Who is Paul Pycraft?
I have always been interested in stories written for children and adults who feel like they are different in one way or another. I wrote my first children’s story at eight years old called “Twelve Feet of Snow.” When somebody told me it never snows twelve feet at a time, I didn’t back down. I got out my crayons and made the story into its very own book.
Although I am all grown up, at least technically, I still write the kinds of stories that I desperately needed when I was a strange little eight-year-old. And now I want to share these stories with you, especially if you might be LGBTQ+ or just feel like you’re an odd one out of the bunch, hoping to see your oddness reflected in the world around you.
Unfortunately, “Twelve Feet of Snow” has been lost, but I have managed to hold onto at least some of my sense of adventure, wonder, and determination, Now i have channeled that energy into a new story. The Octopus’s Holiday: A Different Kind of Christmas Story. This is the first of an eight-piece set about two one-of-a-kind octopus friends named Doris and Shelly. Next in the series is An Eight-Legged Walk through Octopus Town.

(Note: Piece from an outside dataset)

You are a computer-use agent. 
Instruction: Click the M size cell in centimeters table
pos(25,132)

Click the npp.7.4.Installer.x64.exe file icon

My books try to imagine completely new stories about being different and about discovering all the beauty and variety that life has to offer. I want my stories to reach as many people as possible, but I am not interested in following the general rules about what a children’s story should be. You can’t tell a new kind of story by following the same kind of format as everyone else.
These stories build magical worlds full of surprising detail, and they are designed to be read aloud. These are stories that don’t end like you’d expect and are as long or as short as they need to be—not what other people say they should be. These are stories that use the power of language to bring a smile to everyone’s heart, whether you are 3 or 300 years old, whether you have 8 arms or no arms.
Although I can’t paint or draw, I am committed to finding the best illustrators to bring my vision to life in unexpected ways.
To preserve the spirit of difference and possibility that got me writing so long ago, Paul Pycraft is a pseudonym. In my other life, I am an English professor named Michael P. Bibler.